WORK INSTRUCTIONS
Swap "screenshot" for "screen capture" in everything from the line containing "Screen dimensions: 800x455" down to the end of the entries, with nothing else changed. Leave the pictures out of your answer.

Rows of pointing data

━━━━━━

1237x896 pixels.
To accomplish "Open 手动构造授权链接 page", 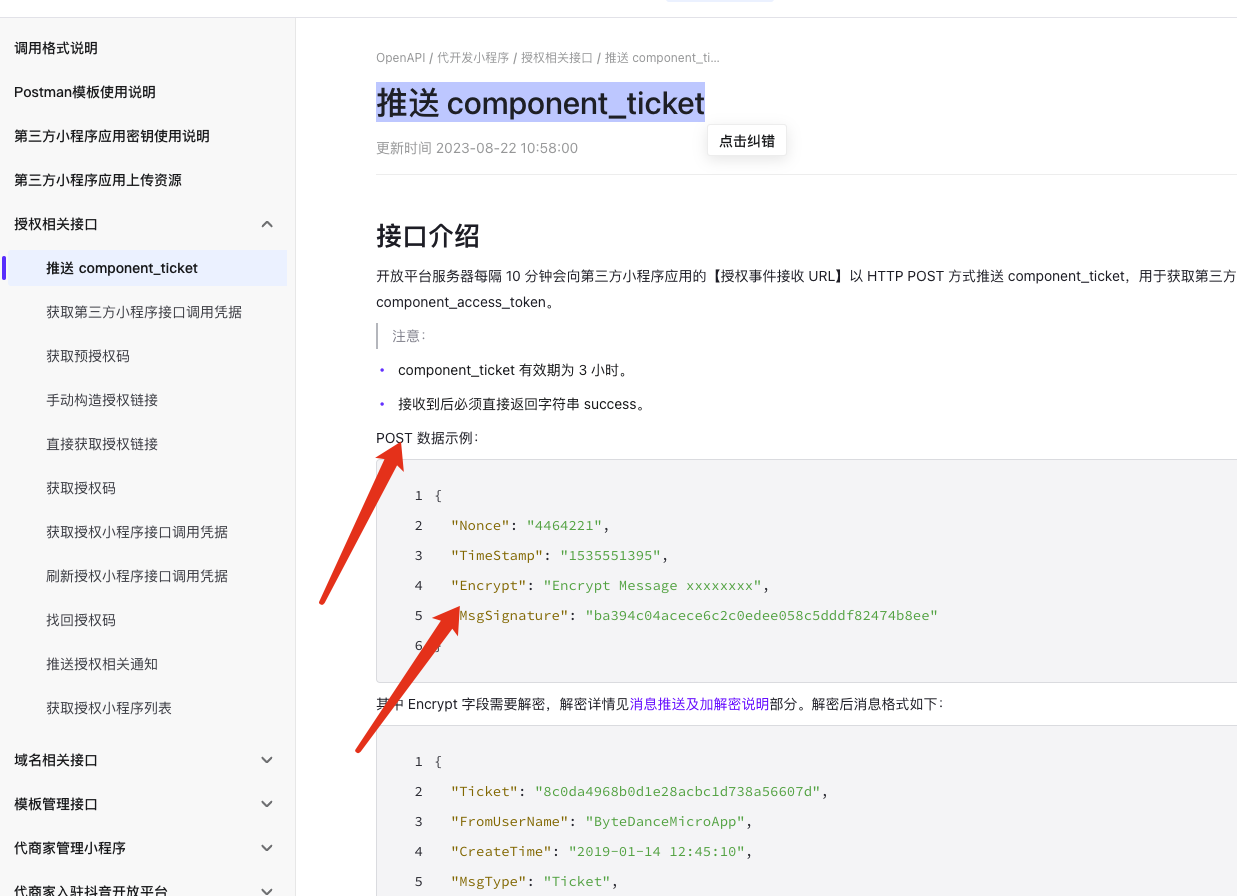I will click(x=102, y=400).
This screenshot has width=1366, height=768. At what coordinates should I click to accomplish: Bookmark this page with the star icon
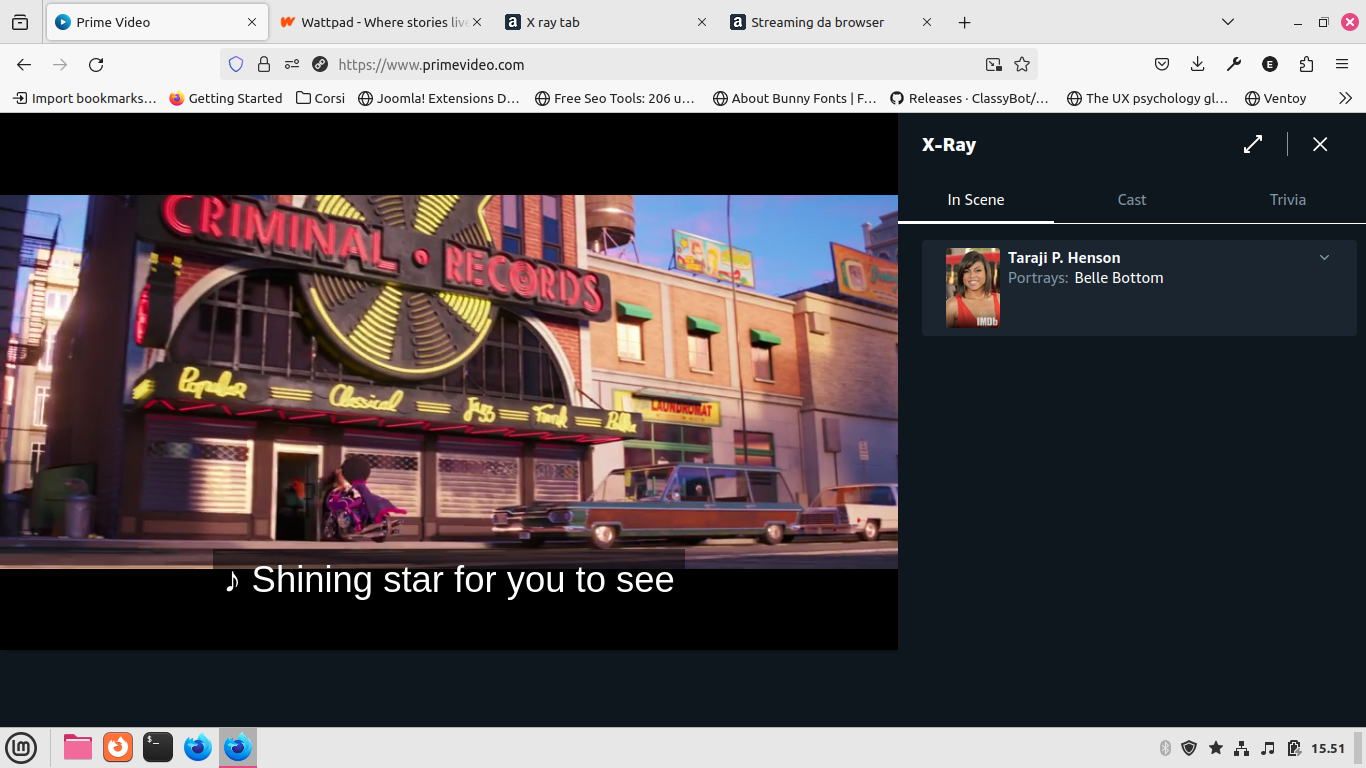pyautogui.click(x=1021, y=65)
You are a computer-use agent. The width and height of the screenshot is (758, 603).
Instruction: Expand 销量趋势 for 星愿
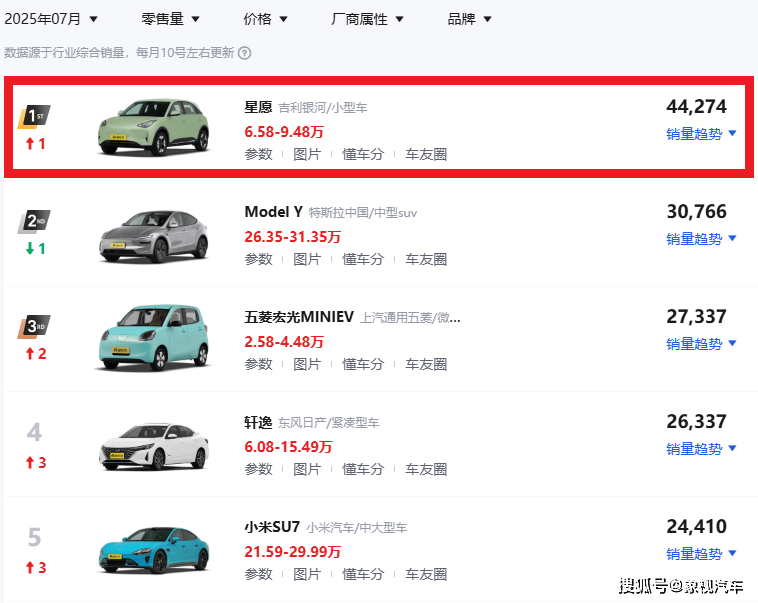tap(701, 134)
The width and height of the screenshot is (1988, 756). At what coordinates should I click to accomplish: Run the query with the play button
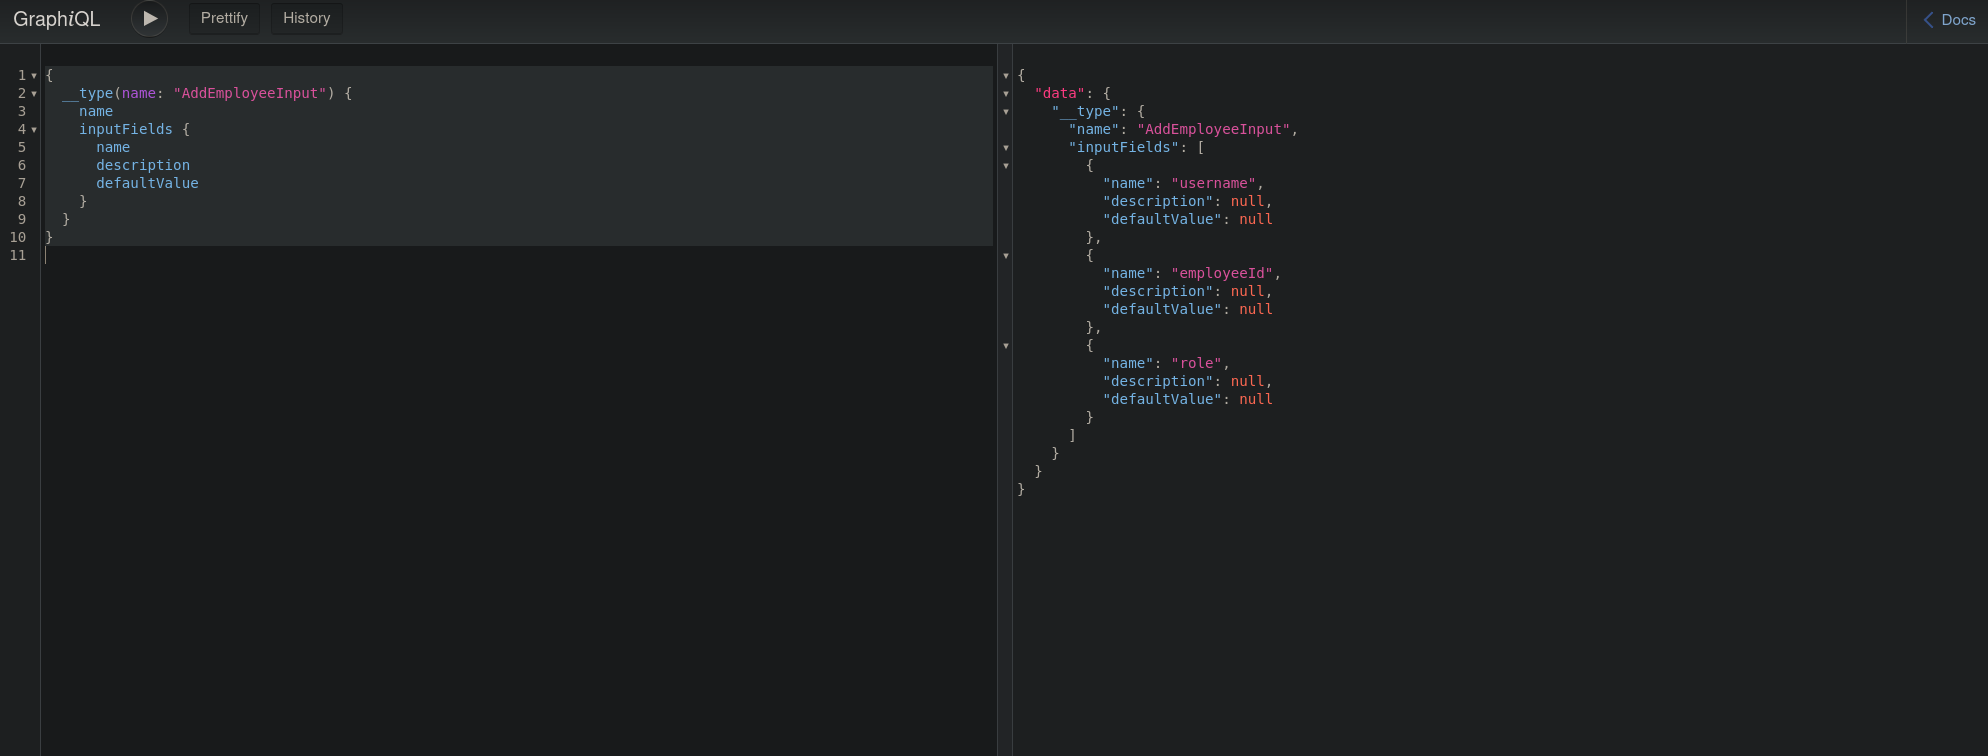tap(149, 18)
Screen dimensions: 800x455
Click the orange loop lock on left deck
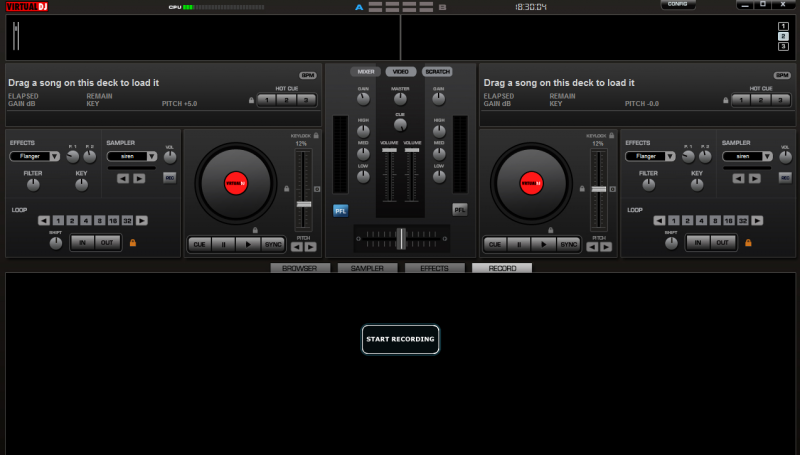click(131, 243)
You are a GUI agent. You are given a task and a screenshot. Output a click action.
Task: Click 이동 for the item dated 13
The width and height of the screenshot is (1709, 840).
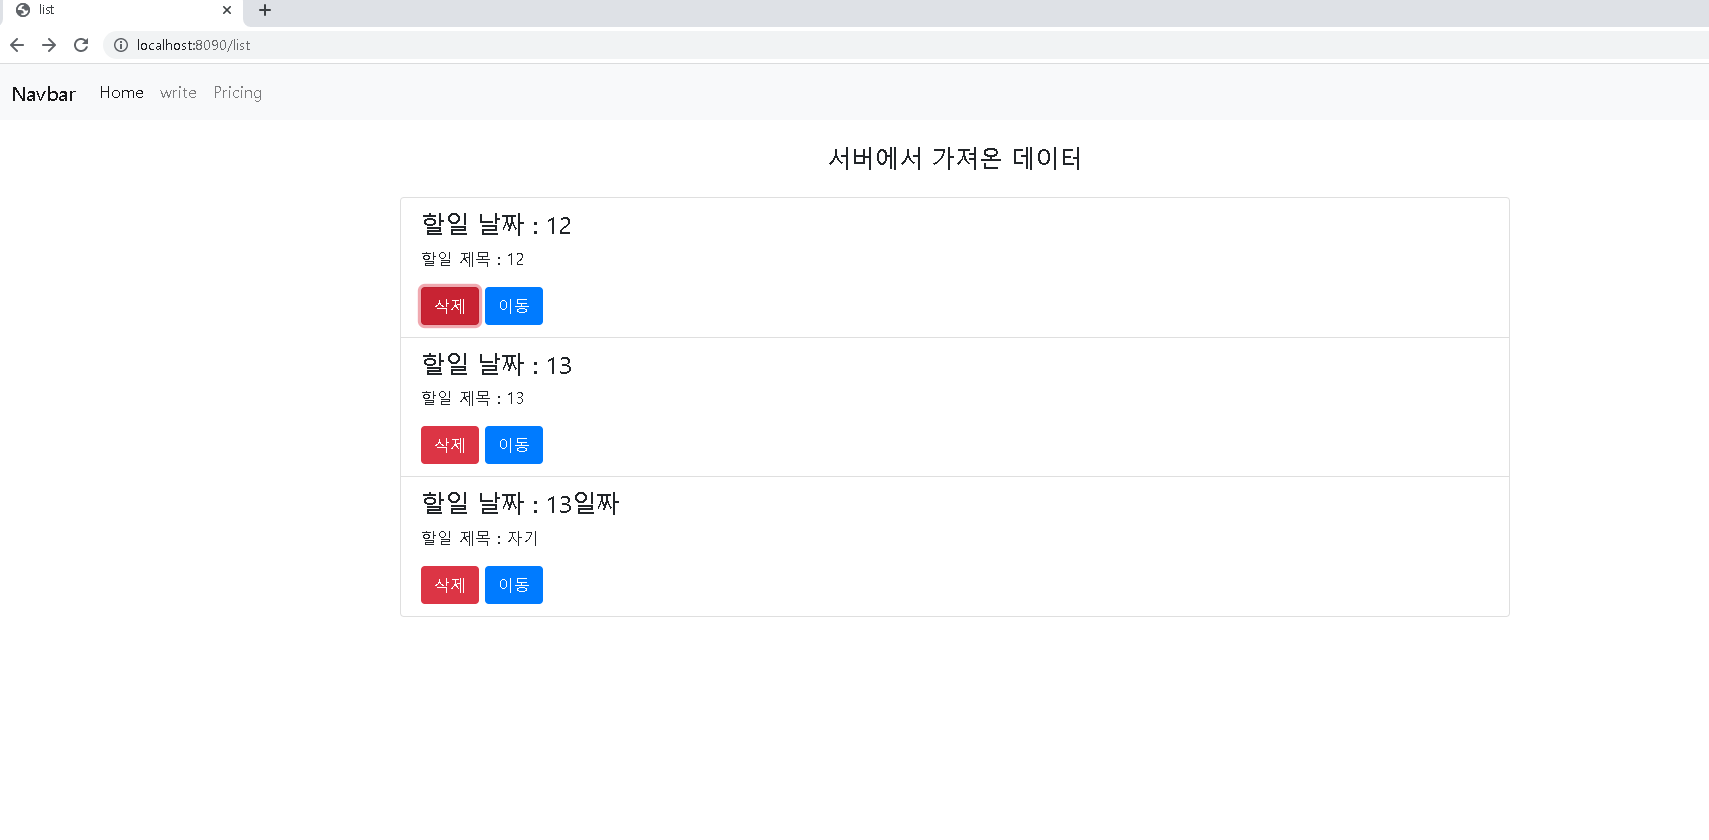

━━━━━━

ANSWER TO THE TASK
Screen dimensions: 800x455
Click the orange loop lock on left deck
click(131, 243)
You are a GUI agent. You are given a task and a screen capture. Output a click action.
Task: Click 이동 for the item dated 13
The width and height of the screen capture is (1709, 840).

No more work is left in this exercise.